(Source passage):
Last night everything changed. My mother in law came to house (captain has never met her). She rang the doorbell and captain stood up and looked at the door but didn't bark at all. When she opened the door however, he growled and barked at her (he was inside his crate but facing the door). After she came In and sat on the couch, captain was calm, and I let him out and he went over and sat by her next to the couch the whole time. He was fine. I was so proud of him for alerting when he saw someone come in the house! And proud of him for being calm enough to behave himself with someone in the house. The only thing I need to work on is training him to bark when he hears the doorbell or a knock, but that is trainable yes? 

Then my husband and I got into an argument later that night about something else, and my husband was so sad and upset. Captain came over to him and dropped his favorite squeaky toy at his feet. At that point my husband turned to me and said "captain is a good boy. I think he is trying to cheer me up cause he knows I'm upset. He is trying to get me to play with him so I feel better. I guess we can keep him" yay!!! Yay! Captain has officially passed the test. He will be our forever dog. Good boy captain! Welcome to our family


----------



## Liesje (Mar 4, 2007)

He sounds like a very nice dog! 

In the future if you require certain temperament traits to keep a dog, I would get a dog bred with those traits rather than take in a rescue only to rehome him again.

You've barely had him, 2 weeks is really nothing. My first dog took about 6 months before she would consistently alert or bark, and she never did learn to bark on command (she was not a barky dog).


----------



## Bella67 (Jun 22, 2014)

Wow MAJOR difference in the before & after.. he looks soo much better!  I'm happy he now has a forever home :wub: Post lots of more pictures!!


----------



## SuperG (May 11, 2013)

I love it when dogs bark and growl at visitors/friends/family I welcome into my house.....you were kidding correct?....because I was.


SuperG


----------



## Jax08 (Feb 13, 2009)

SuperG said:


> I love it when dogs bark and growl at visitors/friends/family I welcome into my house.....you were kidding correct?....because I was.
> 
> 
> SuperG


And here I am correcting my dog for it. :thinking:


----------



## BARBIElovesSAILOR (Aug 11, 2014)

Liesje said:


> He sounds like a very nice dog!
> 
> In the future if you require certain temperament traits to keep a dog, I would get a dog bred with those traits rather than take in a rescue only to rehome him again.
> 
> You've barely had him, 2 weeks is really nothing. My first dog took about 6 months before she would consistently alert or bark, and she never did learn to bark on command (she was not a barky dog).


I suspect he might be the same. He Is not very barky.


----------



## Debanneball (Aug 28, 2014)

Glad that Captain is doing well. One thing I _think_ I know is that german shepherds have this protective instinct. They are protective of their owners, their home, themselves. Don't fret, Captain has it already built-in! Does he have a deep bark? Good luck.


----------



## SuperG (May 11, 2013)

Is "barking on command " the same as "speak" ?? Or is "barking on command" supposed to be a fierce bark??


SuperG


----------



## SkoobyDoo (Oct 7, 2014)

> *In the future if you require certain temperament traits to keep a dog, I would get a dog bred with those traits rather than take in a rescue only to rehome him again.*


x2 !

(Exercise task 1): In the Captain thread, how long did Liesje's first dog take before she would consistently alert or bark?
(Exercise task 2): Extend the Captain thread with one or more new replies that follow the last post shown.
The entries have nothing to do with the Captain thread.

(Dataset rows):
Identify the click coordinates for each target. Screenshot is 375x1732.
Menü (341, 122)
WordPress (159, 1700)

--

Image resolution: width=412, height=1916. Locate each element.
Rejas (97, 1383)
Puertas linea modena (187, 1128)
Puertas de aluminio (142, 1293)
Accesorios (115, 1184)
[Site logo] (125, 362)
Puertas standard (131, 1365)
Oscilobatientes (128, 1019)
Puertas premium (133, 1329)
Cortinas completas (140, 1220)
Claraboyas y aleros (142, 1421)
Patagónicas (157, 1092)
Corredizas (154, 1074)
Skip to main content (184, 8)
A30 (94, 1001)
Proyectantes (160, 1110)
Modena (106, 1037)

(Reply 1): About 6 months.

(Reply 2):
I don't know who would give up such a beautiful dog like that for such a frivolous reason


----------



## llombardo (Dec 11, 2011)

SuperG said:


> Is "barking on command " the same as "speak" ?? Or is "barking on command" supposed to be a fierce bark??
> 
> 
> SuperG


I prefer they don't bark at all. I like the element of surprise....


----------



## BARBIElovesSAILOR (Aug 11, 2014)

Debanneball said:


> Glad that Captain is doing well. One thing I _think_ I know is that german shepherds have this protective instinct. They are protective of their owners, their home, themselves. Don't fret, Captain has it already built-in! Does he have a deep bark? Good luck.



His bark is more of a "hey someone is here, look who it is!" Type of bark. Except yesterday when he saw my MIL it was a different bark. It was deeper, and i suspected less of an alert, and more of a fearful type of bark. I haven't heard him do this kind of bark before. He usually doesn't bark. I am trying to teach him to bark when he hears the doorbell. Even if it is such for alert, it doesn't actually need to be protective. My ultimate goal is if someone comes to my house and rings the doorbell, I want them to hear a dog in the house so they know, there is a dog in the house. That is basically what I have decided. I really don't think captain is protective at all. But I think I can compromise on that as long as he can alert bark. Let's see how his training goes. Haha.


----------



## BARBIElovesSAILOR (Aug 11, 2014)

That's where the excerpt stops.